◆ WHAT YOU WILL DO:
a – Answer these from the review of Vader's album:
(i) What nationality does the review give for Vader?
(ii) In what year was Black to the Blind released?
(iii) Which drummer does the review name, and what caused his death?
b – Extend the review of Vader's Black to the Blind, picking up after its final sentence.

◆ EXTRACT:
There are many of the stubborn opinion that Slayer was the end all of streamlined aggression and speed picking. So caught up are we, especially in our formative years, with Slayer‘s undeniable command of imagery that we don’t often understand the steps taken in their wake by bands like Sadus and Vader. Namely, that there was still progress to be made. Truth is, compared to the near mechanical execution of Vader, some of Slayer‘s work is downright sloppy. Long before the days of hypertriggered, blatantly doctored up recordings, Vader gave precision a new name. Though for the longest time I wouldn’t listen to anything by this vicious Polish band that wasn’t named De Profundis, I’ve come to realize that the first four records are neck-and-neck and, in the right mood, 1997′s Black to the Blind shines as brightly as any of them.
“Ture Names” – Every bit as dense and elaborate as De Profundis, this album nothing short of porn for dudes and dudettes that worship at the alter of the riff, that fundamental building block which will forever definite any form of metal not plagued with the “post-” prefix. The skinwork of Krzysztof “Doc” Raczkowski, who passed away from heart failure in 2005, should never be forgotten either. His excellent feel for the riffs and the satisfying pop of the snare propel each song forward rather than simply keeping time or adding bombast.

◆ PROVIDED DATA:
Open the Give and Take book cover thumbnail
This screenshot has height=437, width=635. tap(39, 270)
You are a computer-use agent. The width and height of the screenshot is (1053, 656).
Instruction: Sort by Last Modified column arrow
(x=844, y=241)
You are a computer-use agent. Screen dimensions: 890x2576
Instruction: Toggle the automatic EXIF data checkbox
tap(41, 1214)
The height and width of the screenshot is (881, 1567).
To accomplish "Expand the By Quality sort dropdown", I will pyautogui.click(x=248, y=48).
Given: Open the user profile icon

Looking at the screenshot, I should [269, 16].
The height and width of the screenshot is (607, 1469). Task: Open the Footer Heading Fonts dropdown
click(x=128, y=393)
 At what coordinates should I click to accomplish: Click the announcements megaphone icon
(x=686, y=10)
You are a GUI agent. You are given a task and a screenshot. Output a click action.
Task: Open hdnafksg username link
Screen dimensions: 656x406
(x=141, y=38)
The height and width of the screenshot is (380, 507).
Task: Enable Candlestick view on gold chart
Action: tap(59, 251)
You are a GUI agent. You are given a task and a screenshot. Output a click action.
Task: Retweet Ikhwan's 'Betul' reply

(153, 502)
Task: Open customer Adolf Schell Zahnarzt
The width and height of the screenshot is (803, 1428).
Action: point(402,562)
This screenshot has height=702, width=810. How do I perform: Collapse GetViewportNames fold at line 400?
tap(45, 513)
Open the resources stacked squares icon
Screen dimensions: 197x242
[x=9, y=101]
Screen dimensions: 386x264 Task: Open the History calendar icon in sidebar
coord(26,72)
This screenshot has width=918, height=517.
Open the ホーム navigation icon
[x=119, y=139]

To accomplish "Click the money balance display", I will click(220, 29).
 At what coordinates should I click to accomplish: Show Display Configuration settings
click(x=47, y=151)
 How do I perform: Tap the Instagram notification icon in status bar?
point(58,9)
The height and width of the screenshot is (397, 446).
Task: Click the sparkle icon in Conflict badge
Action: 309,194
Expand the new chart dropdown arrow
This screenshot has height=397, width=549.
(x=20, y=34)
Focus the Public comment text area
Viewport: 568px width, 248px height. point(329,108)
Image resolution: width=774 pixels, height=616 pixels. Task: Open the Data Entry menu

◆ ANSWERS TO THE EXERCISE:
a –
(i) Polish
(ii) 1997
(iii) Krzysztof "Doc" Raczkowski, who died of heart failure in 2005.

b –
“The Red Passage” – The salient combo of crisp production and mid-scooped guitar tone is also indispensable. What would be a trainwreck in the hands of many other bands, is delivered flawlessly and with emphasis.
“Black to the Blind” – It’s really not hard ti figure out what lessons to draw from this album. DEM RIFFS, DAT TONE, and DAT CRISP DRUMMING. These guys put on a clinic in the mid to late 90s and every Slayer worshiping bro was asleep in the back. Though they made some mediocre turns into sluggish quasi-Bolt Thrower territory at one point, Vader bloodied noses far and wide with Return to the Morbid Reich. And though on Black to the Blind they didn’t quite have the same lead guitar prowess they do now, younger Vader was even known to simply opting for a serious of wammy dives and calling it a solo, the streamlined riffing of the early period provides for a solid death metal experience, both nostalgic and strangely contemporary.